◆ Problem requirements ◆
The records that follow are to be reproduced verbatim.

● ● ●

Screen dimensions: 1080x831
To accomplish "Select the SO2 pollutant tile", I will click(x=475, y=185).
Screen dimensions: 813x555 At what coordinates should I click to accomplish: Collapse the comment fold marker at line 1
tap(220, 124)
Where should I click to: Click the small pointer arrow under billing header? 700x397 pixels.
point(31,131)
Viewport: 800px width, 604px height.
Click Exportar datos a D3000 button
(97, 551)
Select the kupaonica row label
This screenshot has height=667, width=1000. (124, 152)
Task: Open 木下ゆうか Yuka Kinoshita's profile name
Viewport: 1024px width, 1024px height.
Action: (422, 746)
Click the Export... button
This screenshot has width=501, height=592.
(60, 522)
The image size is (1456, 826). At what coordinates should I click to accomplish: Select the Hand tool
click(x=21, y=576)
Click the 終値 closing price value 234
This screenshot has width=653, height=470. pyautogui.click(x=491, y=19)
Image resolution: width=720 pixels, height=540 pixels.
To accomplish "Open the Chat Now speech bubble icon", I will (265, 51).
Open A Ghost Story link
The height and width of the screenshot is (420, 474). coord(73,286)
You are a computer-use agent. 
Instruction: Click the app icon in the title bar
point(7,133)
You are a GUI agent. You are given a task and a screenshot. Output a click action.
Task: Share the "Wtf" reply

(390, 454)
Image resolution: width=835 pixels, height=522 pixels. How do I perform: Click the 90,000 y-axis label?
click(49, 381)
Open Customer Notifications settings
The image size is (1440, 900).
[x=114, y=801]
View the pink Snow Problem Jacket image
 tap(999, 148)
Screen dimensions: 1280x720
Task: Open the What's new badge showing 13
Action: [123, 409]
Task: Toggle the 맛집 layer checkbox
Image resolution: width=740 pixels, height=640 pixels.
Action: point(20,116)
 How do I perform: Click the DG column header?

● ● ●

◆ Expected answer ◆
Screen dimensions: 1080x831
To accomplish "Select the SO2 pollutant tile", I will click(x=475, y=185).
Screen dimensions: 813x555 At what coordinates should I click to accomplish: Collapse the comment fold marker at line 1
tap(220, 124)
Where should I click to: Click the small pointer arrow under billing header? 700x397 pixels.
point(31,131)
Viewport: 800px width, 604px height.
Click Exportar datos a D3000 button
(97, 551)
Select the kupaonica row label
This screenshot has height=667, width=1000. (124, 152)
Task: Open 木下ゆうか Yuka Kinoshita's profile name
Viewport: 1024px width, 1024px height.
Action: (422, 746)
Click the Export... button
This screenshot has width=501, height=592.
(60, 522)
The image size is (1456, 826). At what coordinates should I click to accomplish: Select the Hand tool
click(x=21, y=576)
Click the 終値 closing price value 234
This screenshot has width=653, height=470. pyautogui.click(x=491, y=19)
Image resolution: width=720 pixels, height=540 pixels.
To accomplish "Open the Chat Now speech bubble icon", I will (265, 51).
Open A Ghost Story link
The height and width of the screenshot is (420, 474). coord(73,286)
You are a computer-use agent. 
Instruction: Click the app icon in the title bar
point(7,133)
You are a GUI agent. You are given a task and a screenshot. Output a click action.
Task: Share the "Wtf" reply

(390, 454)
Image resolution: width=835 pixels, height=522 pixels. How do I perform: Click the 90,000 y-axis label?
click(49, 381)
Open Customer Notifications settings
The image size is (1440, 900).
[x=114, y=801]
View the pink Snow Problem Jacket image
 tap(999, 148)
Screen dimensions: 1280x720
Task: Open the What's new badge showing 13
Action: [123, 409]
Task: Toggle the 맛집 layer checkbox
Image resolution: width=740 pixels, height=640 pixels.
Action: point(20,116)
 How do I perform: Click the DG column header?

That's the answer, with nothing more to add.